§ **GIVEN DATA**
START
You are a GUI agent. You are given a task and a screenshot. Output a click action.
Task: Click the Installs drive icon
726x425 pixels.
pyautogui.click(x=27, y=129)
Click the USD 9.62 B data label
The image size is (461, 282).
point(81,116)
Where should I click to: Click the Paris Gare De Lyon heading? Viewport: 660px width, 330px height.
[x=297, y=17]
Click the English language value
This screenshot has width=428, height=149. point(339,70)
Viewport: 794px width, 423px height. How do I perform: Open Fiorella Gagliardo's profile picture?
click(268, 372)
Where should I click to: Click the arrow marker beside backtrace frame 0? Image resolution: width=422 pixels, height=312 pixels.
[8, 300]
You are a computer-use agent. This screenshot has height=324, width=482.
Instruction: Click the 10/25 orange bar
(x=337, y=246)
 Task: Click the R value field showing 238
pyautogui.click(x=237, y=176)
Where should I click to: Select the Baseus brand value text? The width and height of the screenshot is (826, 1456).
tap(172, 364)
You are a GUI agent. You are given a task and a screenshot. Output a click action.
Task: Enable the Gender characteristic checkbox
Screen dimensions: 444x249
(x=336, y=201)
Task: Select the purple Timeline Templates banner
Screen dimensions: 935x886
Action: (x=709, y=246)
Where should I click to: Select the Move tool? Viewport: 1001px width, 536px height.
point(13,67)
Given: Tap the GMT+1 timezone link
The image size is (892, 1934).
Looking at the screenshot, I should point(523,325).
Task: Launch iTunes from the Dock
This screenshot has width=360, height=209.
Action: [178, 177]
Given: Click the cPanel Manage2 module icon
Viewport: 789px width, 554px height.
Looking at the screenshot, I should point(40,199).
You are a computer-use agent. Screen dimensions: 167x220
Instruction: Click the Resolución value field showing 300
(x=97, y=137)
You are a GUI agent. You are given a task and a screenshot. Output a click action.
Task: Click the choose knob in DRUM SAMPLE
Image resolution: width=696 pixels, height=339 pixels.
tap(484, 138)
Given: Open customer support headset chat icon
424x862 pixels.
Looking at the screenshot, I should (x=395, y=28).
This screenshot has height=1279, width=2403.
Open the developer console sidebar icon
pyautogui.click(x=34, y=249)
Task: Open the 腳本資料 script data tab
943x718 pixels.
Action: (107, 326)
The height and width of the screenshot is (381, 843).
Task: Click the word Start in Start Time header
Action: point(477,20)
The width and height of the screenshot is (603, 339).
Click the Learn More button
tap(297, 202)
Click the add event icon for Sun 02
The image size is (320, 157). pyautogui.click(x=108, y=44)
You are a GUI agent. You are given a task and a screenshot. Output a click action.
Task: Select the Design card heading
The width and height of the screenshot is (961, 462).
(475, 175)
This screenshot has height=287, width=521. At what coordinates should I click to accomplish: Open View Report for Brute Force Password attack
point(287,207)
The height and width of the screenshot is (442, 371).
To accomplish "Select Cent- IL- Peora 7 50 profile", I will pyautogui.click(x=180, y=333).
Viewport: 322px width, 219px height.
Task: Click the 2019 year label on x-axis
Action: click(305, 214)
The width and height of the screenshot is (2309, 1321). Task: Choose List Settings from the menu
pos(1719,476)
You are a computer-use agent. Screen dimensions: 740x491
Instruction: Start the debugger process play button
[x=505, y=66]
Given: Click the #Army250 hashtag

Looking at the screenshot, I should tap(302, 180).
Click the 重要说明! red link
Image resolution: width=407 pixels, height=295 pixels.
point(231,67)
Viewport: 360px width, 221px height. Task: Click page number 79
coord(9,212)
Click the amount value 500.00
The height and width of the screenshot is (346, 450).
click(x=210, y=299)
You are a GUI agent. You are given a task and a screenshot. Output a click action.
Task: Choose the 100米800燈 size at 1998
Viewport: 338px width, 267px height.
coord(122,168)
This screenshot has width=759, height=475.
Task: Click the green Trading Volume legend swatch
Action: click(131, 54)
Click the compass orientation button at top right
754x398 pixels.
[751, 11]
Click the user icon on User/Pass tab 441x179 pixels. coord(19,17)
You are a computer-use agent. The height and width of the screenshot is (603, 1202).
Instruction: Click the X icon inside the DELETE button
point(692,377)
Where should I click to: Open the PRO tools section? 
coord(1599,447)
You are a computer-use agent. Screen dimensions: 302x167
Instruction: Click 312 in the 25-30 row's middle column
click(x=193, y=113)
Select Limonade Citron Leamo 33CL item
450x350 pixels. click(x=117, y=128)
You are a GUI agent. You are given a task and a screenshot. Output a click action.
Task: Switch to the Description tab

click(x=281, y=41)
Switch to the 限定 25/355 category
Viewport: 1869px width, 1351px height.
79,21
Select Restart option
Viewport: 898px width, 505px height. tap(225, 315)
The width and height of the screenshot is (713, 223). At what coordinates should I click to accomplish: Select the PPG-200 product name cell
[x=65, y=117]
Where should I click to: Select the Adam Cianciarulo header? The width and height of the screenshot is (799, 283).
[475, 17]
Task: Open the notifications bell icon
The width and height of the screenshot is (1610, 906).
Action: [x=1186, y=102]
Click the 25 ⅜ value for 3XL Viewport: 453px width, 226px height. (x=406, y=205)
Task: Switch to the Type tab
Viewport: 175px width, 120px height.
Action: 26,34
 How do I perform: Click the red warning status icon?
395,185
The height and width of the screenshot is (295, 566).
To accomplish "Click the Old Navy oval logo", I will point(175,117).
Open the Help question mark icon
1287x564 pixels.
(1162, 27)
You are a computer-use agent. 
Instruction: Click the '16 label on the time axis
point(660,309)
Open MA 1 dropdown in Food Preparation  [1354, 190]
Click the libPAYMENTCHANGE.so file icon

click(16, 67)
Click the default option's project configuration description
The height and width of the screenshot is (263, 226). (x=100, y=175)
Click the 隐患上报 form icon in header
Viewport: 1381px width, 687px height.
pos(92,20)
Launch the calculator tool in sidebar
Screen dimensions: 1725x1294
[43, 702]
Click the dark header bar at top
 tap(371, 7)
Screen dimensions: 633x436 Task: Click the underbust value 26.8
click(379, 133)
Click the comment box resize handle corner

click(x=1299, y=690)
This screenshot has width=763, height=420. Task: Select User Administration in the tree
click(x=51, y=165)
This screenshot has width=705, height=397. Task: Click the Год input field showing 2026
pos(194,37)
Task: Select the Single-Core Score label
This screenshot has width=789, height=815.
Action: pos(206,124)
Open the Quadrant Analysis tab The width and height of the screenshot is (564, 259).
END
§ **PROBLEM**
Rewrite the material between the line containing "Where should I click to: Select the Move" and the line containing "Action: [178, 177]", inclusive, as a two-column CSV with the headers instruction and click. Give one row per instruction, put each field in double quotes, and replace any line breaks inside a field with spaces.

§ **THE OUTPUT**
instruction,click
"Where should I click to: Select the Move tool? Viewport: 1001px width, 536px height.","point(13,67)"
"Given: Tap the GMT+1 timezone link The image size is (892, 1934).","Looking at the screenshot, I should point(523,325)."
"Task: Launch iTunes from the Dock This screenshot has width=360, height=209.","Action: [178, 177]"